### Consegna
Prosegui la recensione del film Sarah & Saleem partendo dall'ultima frase riportata.

### Brano fornito
============================================================

Sarah & Saleem - Là dove nulla è possibile di Muayad Alayan, Palestina 2018, è indubbiamente uno dei pochi film usciti quest’anno da non perdere. Il film, in effetti, riesce nella non facile impresa di assicurare un significativo godimento estetico allo spettatore, lasciandogli al contempo molto da pensare. Tanto più che non si tratta di un pensiero fine a se stesso, ma indissolubilmente legato all’esigenza etica di un’azione in grado di contribuire all’ulteriore emancipazione del genere umano. Se, infatti, la spinta propulsiva della Rivoluzione di ottobre, cinese, cubana e vietnamita, ha consentito – insieme alla sconfitta del tentativo di rilanciare su scala internazionale colonialismo, schiavismo e razzismo da parte del nazi-fascismo a opera principalmente dell’Unione sovietica e della resistenza egemonizzata dai comunisti – di emancipare quasi tutti i popoli del mondo dal dominio coloniale, l’attuale restaurazione liberale ha interrotto questo essenziale processo di emancipazione del genere umano lasciandolo incompiuto. Tale incompiutezza e, anzi, la controffensiva delle forze che si battono per la de-emancipazione del genere umano appaiono, oggi, nel modo più evidente, nella Palestina occupata dai sionisti. Perciò la lotta per la liberazione della Palestina dal colonialismo sionista rappresenta un momento quanto mai attuale ed esemplare della lotta millenaria che si continua a combattere ancora oggi fra le forze che si battono per l’emancipazione del genere umano e quelle che fanno di tutto per impedirlo, operando in funzione della de-emancipazione. Perciò, opere d’arte come Sarah & Saleem sono senza dubbio di grande significato non solo dal punto di vista estetico, ma anche conoscitivo ed etico-politico.

============================================================

### Dati grezzi
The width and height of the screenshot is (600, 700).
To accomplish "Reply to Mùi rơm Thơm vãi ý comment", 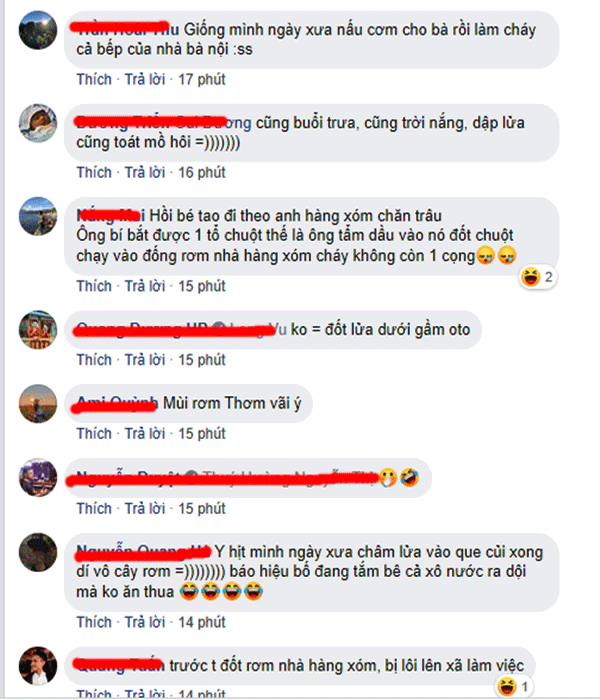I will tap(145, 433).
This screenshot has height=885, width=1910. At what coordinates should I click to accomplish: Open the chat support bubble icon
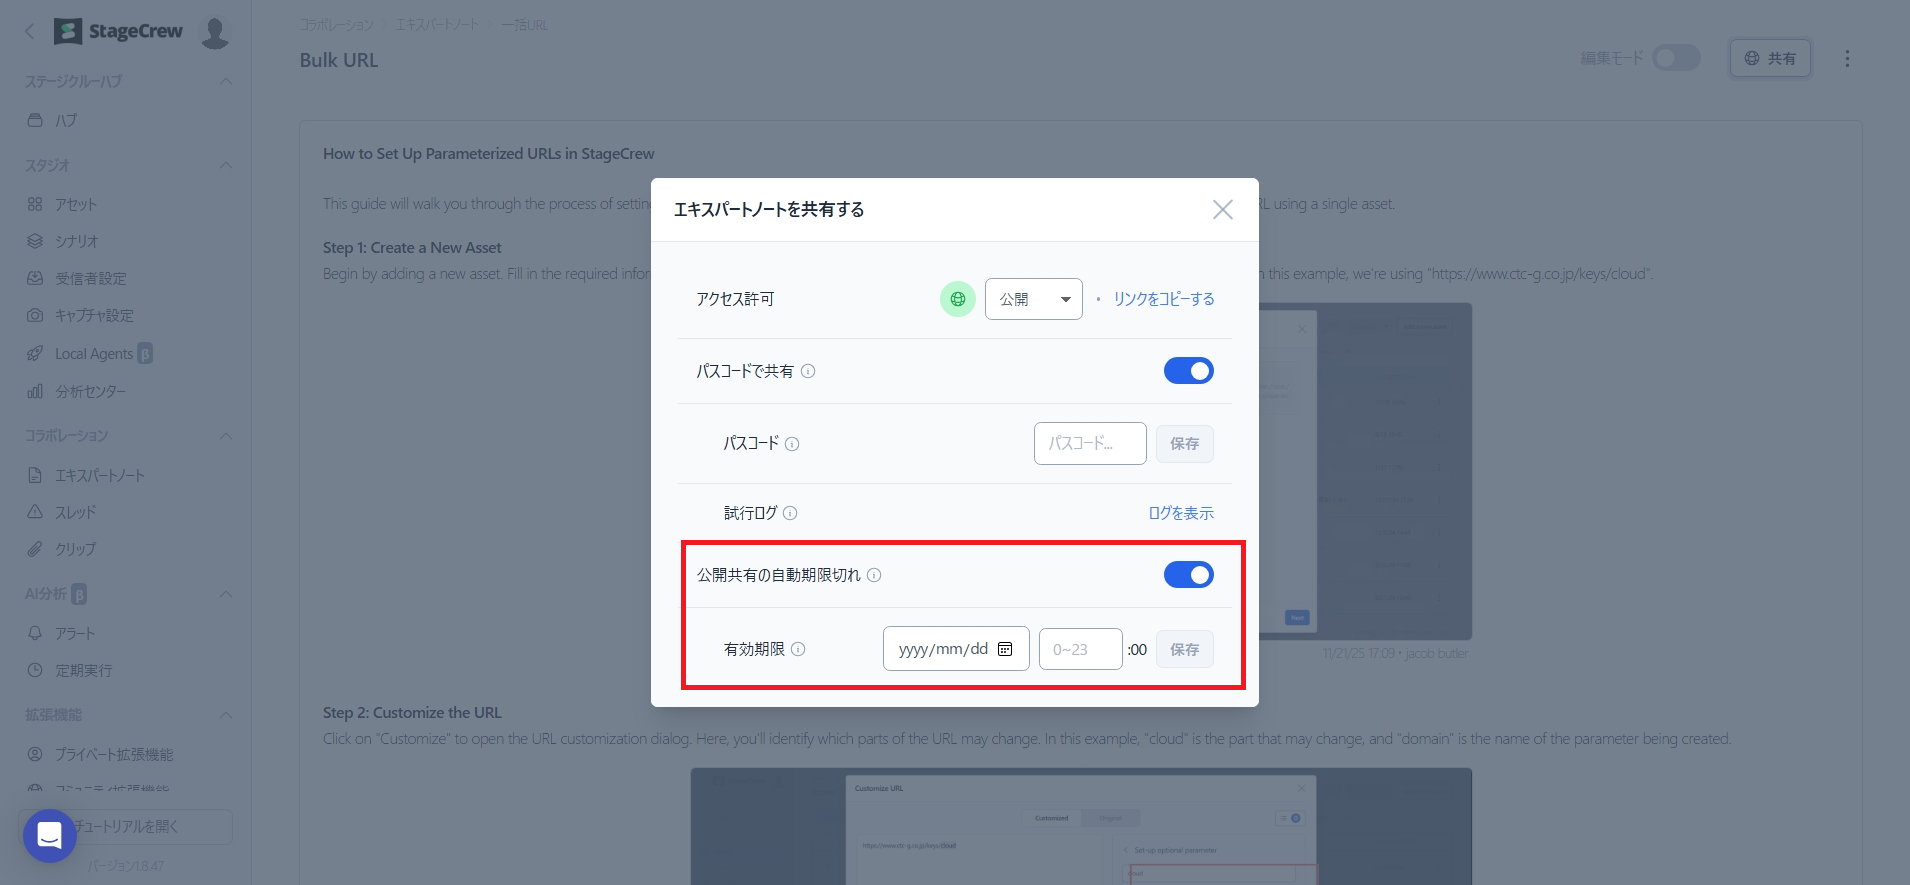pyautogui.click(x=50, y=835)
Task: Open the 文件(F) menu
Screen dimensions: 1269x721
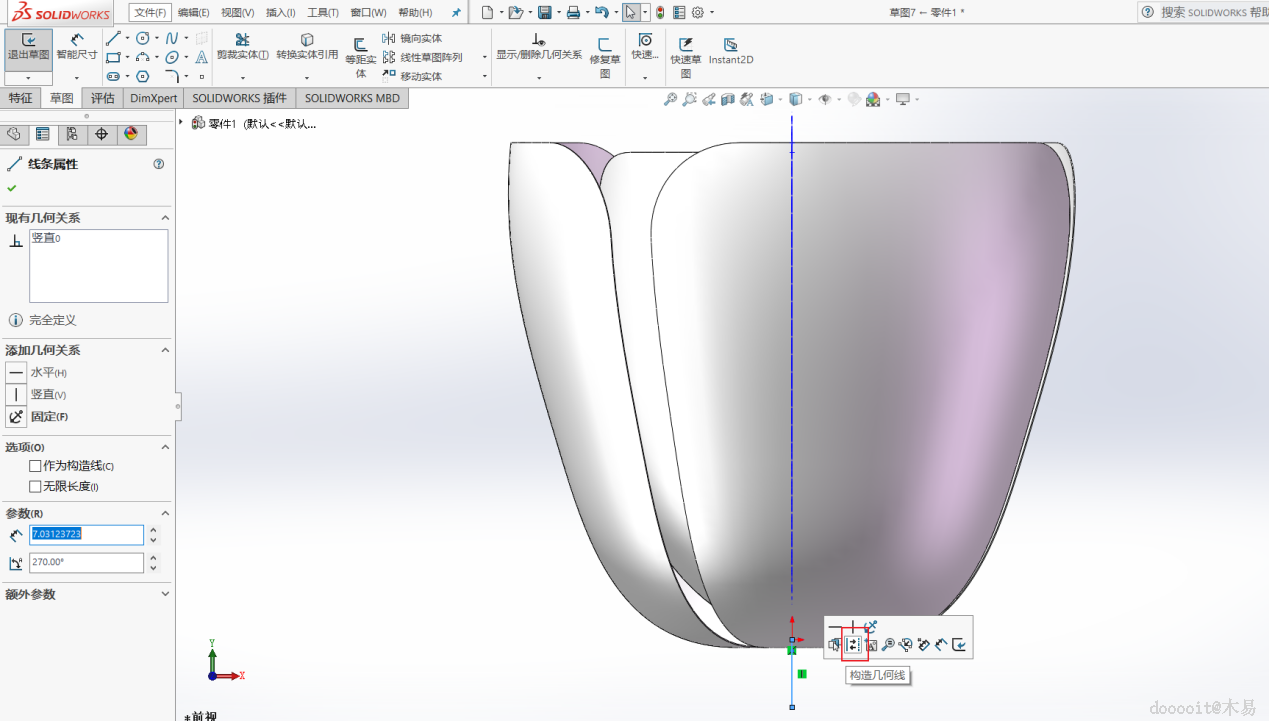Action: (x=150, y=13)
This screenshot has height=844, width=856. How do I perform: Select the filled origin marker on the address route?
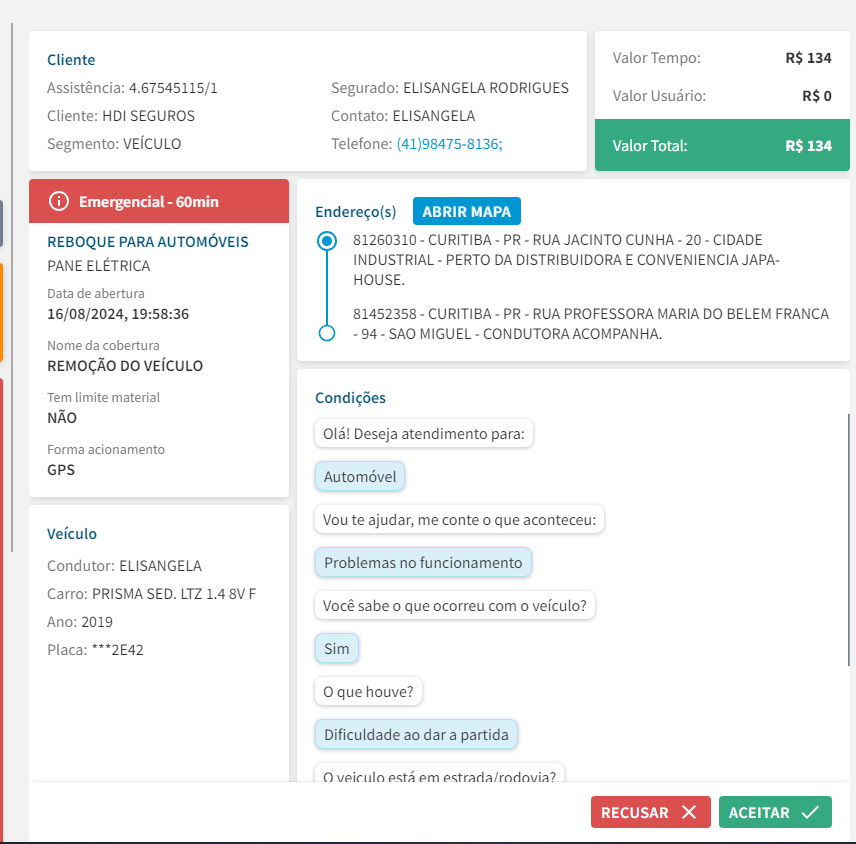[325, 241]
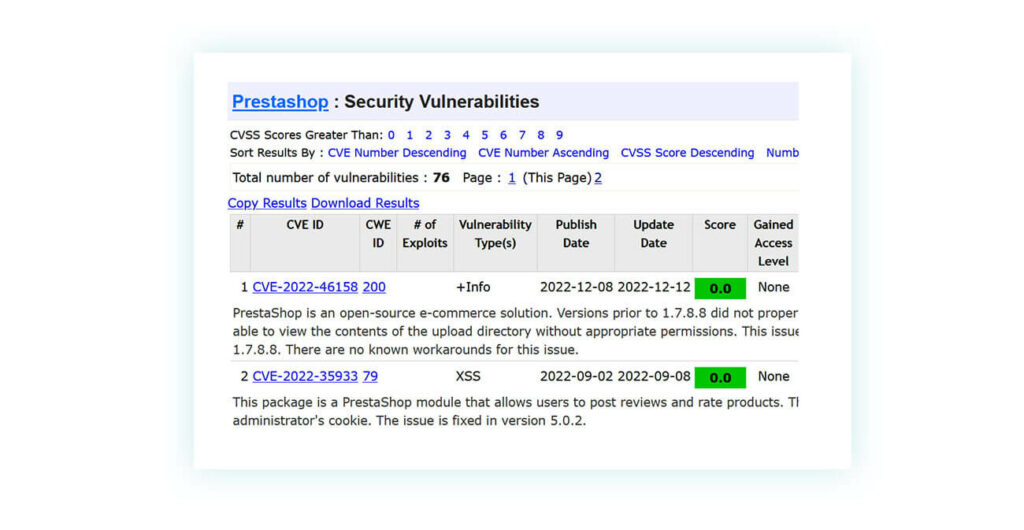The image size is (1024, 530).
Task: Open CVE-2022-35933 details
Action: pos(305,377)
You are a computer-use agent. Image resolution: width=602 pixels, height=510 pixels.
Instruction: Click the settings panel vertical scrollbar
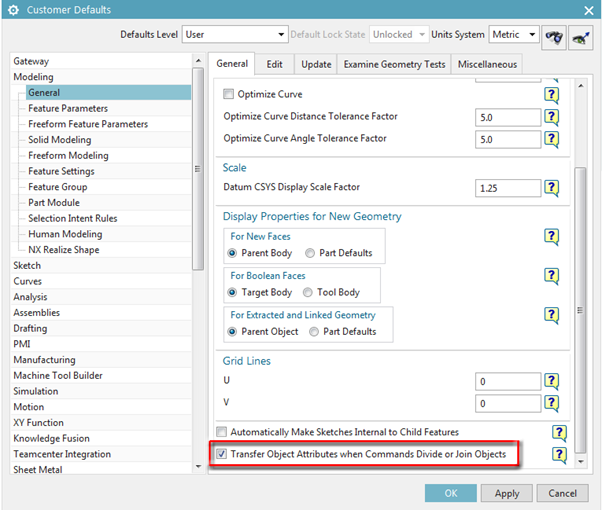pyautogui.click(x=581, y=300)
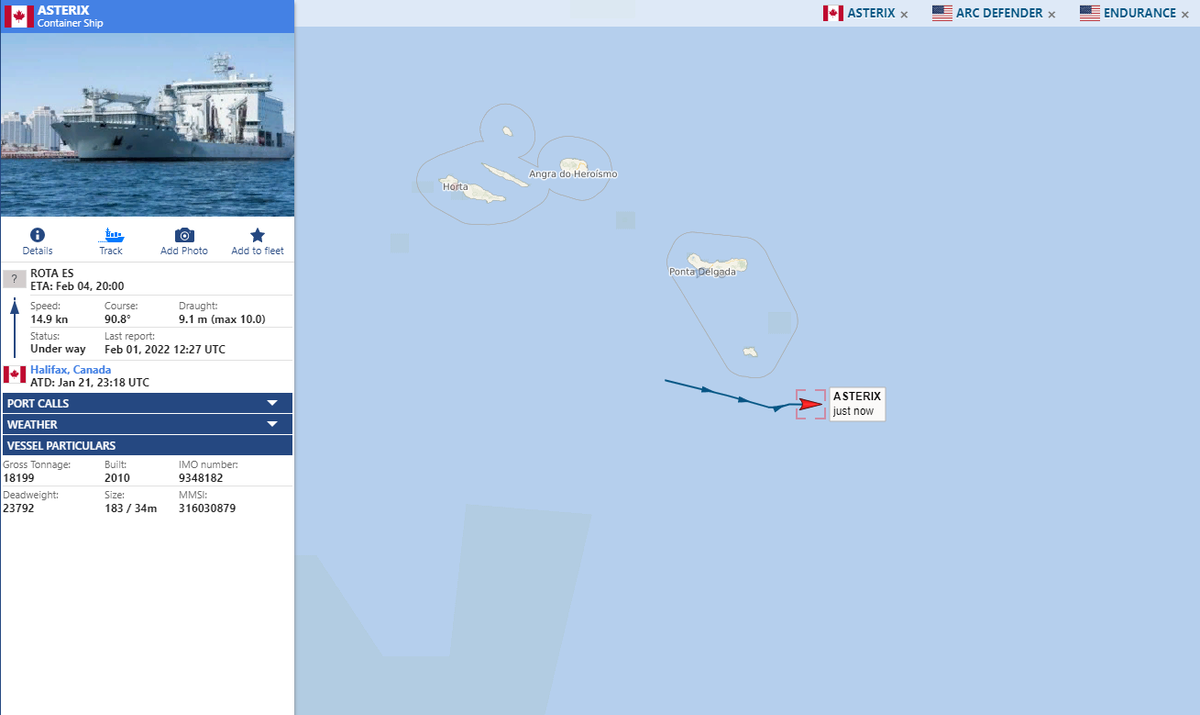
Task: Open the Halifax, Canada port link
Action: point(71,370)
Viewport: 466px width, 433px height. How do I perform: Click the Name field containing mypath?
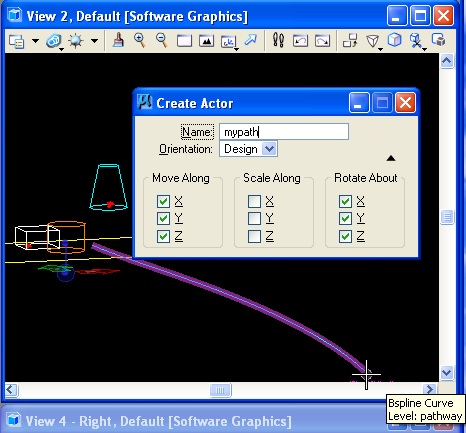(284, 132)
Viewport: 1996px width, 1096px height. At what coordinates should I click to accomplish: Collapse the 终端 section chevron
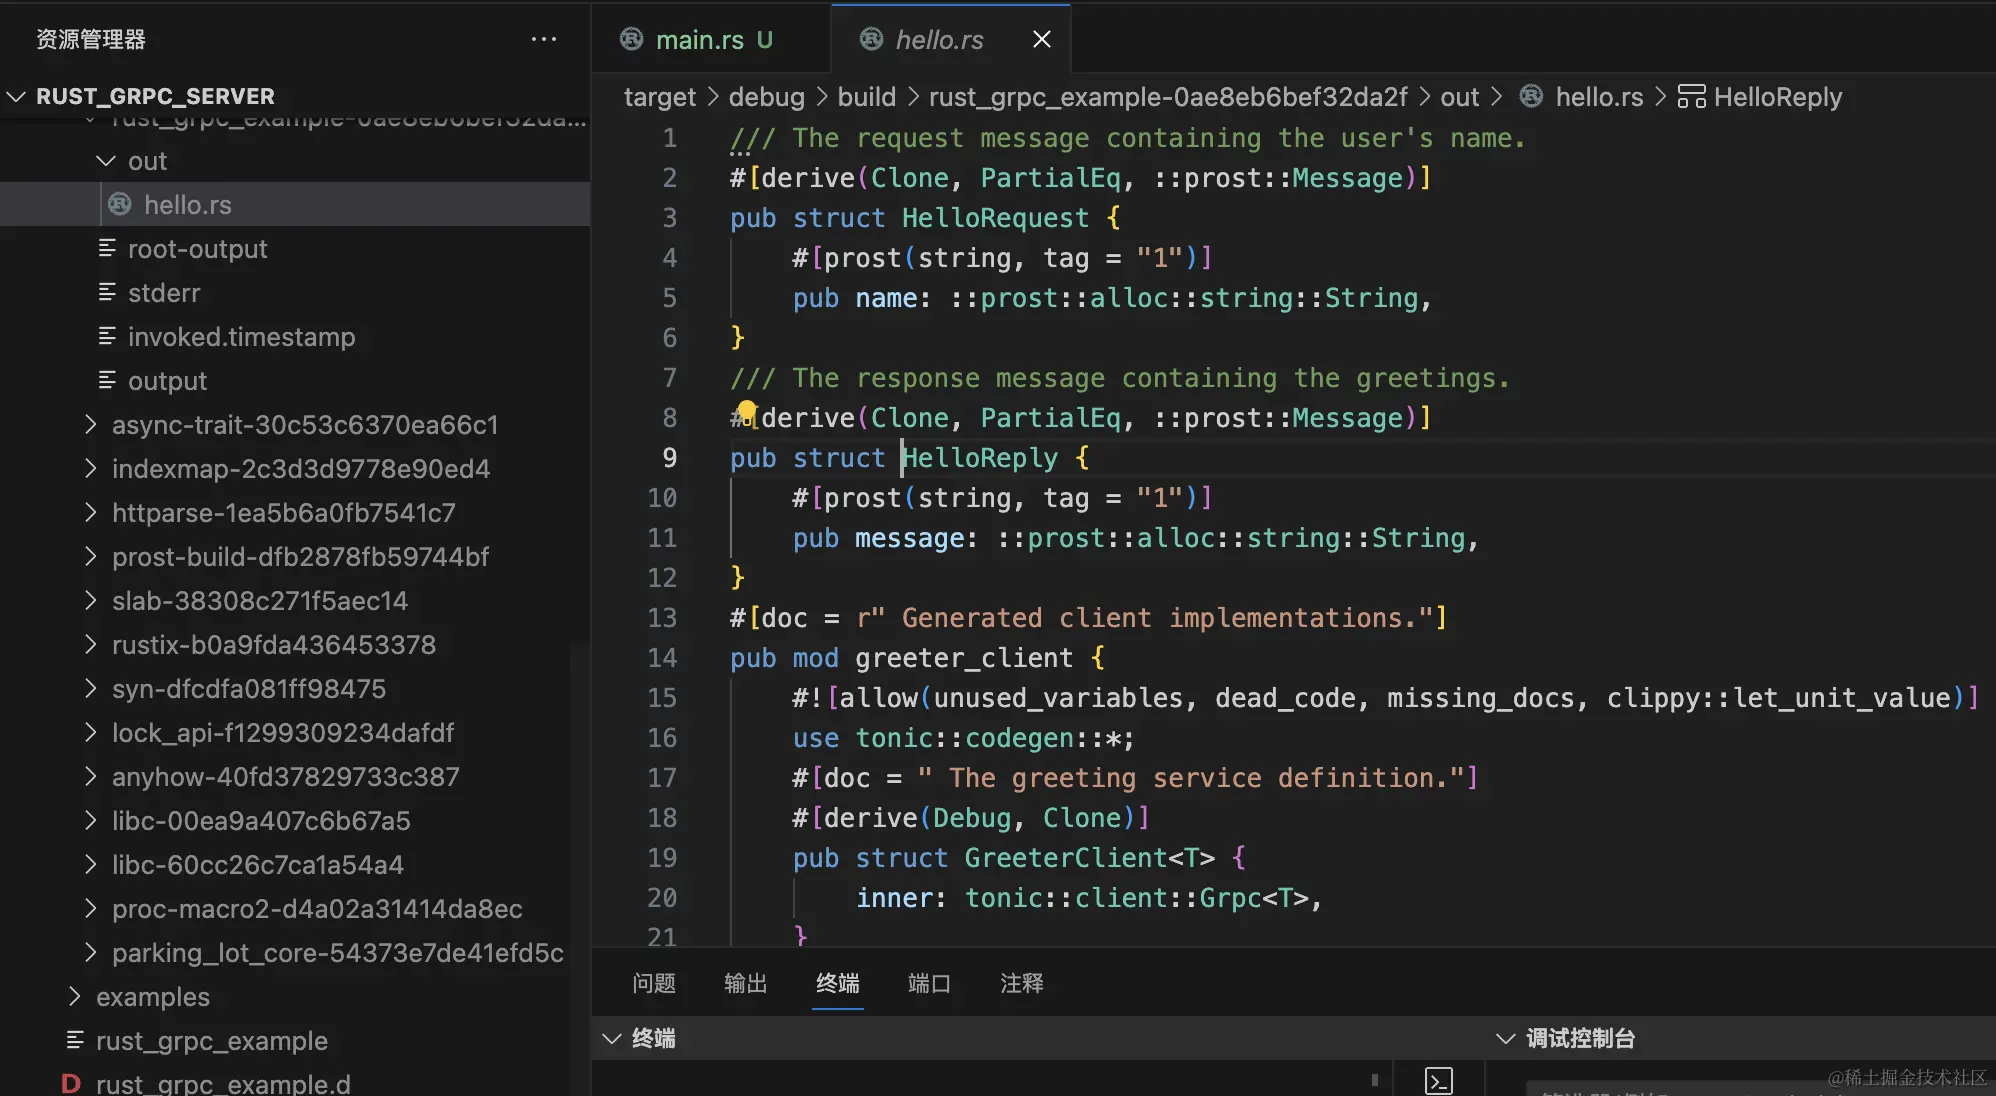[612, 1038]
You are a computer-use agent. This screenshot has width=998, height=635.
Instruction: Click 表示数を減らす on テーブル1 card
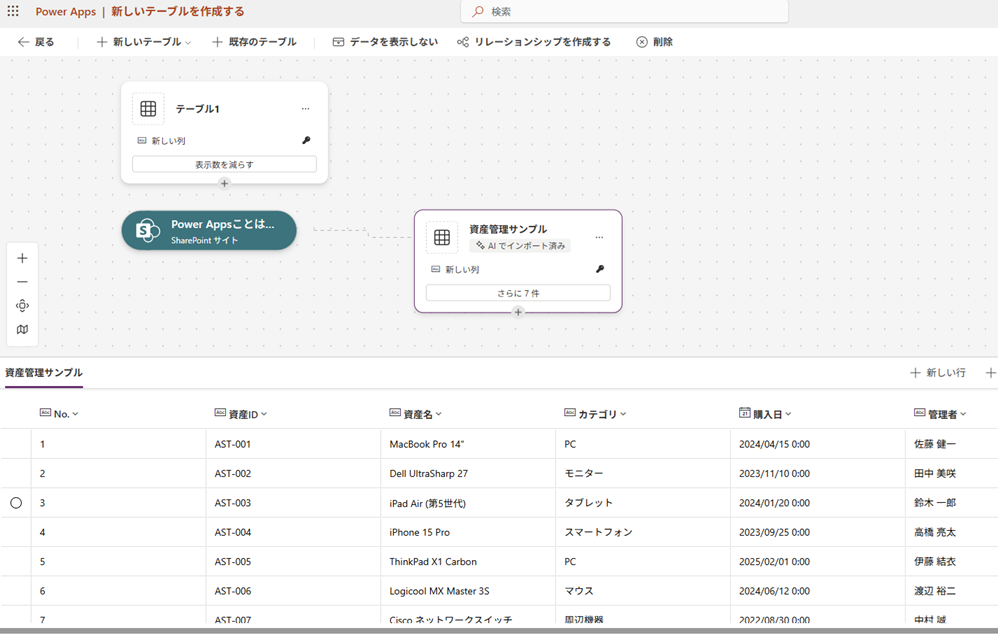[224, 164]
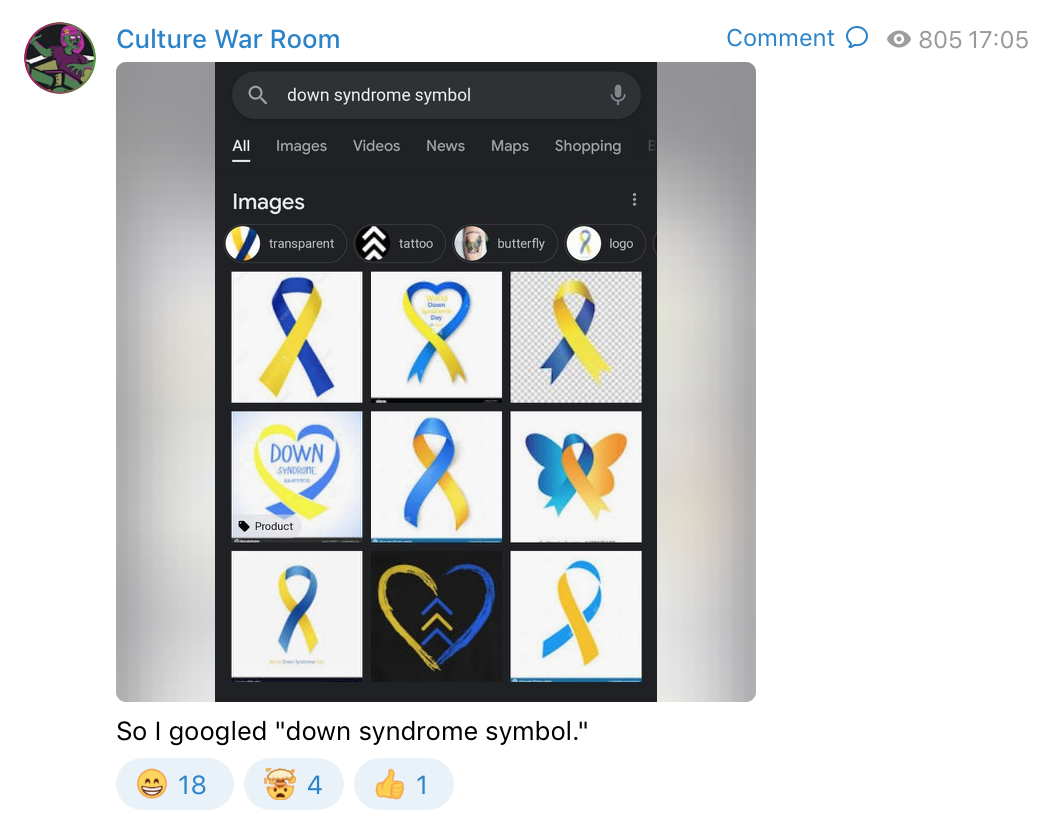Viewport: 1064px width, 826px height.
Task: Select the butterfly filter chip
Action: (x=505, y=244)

============================================================

### Risultato
Anche perché il film, come solo una grande opera d’arte necessariamente realista può fare, ci permette di comprendere degli aspetti particolarmente significativi della realtà storica e politica contemporanea nel modo più concreto e vicino alla vita reale degli spettatori, attraverso la storia particolare di individui tipici che assume una valenza universale. Nello specifico il film è incentrato su una emblematica storia realmente accaduta che, nel suo microcosmo, rispecchia il macrocosmo, ovvero la lotta a favore o contro l’emancipazione del genere umano. Inoltre, è una rappresentazione realistica del fascismo quotidiano necessariamente imperante in una situazione di oppressione colonialista di un intero popolo.
La storia potrebbe apparire un semplice avvenimento del tutto secondario che troverebbe al massimo poche righe di spazio nella cronaca, se non ricevesse un risalto universale per il luogo in cui avviene, ovvero nel caso più emblematico del colonialismo contemporaneo, là dove nulla è possibile. In effetti, la storia in questione pare quanto di più possibile possa avvenire sulla base della prassi del matrimonio borghese, ovvero il gratuito tradimento, per dare sfogo alla propria sessualità repressa. Ciò nonostante questa piccola storia ignobile, così banale come tante, che in quanto tale non meriterebbe in nessun modo di essere narrata, diviene una vera e propria tragedia nel contesto dell’occupazione dove nulla è possibile.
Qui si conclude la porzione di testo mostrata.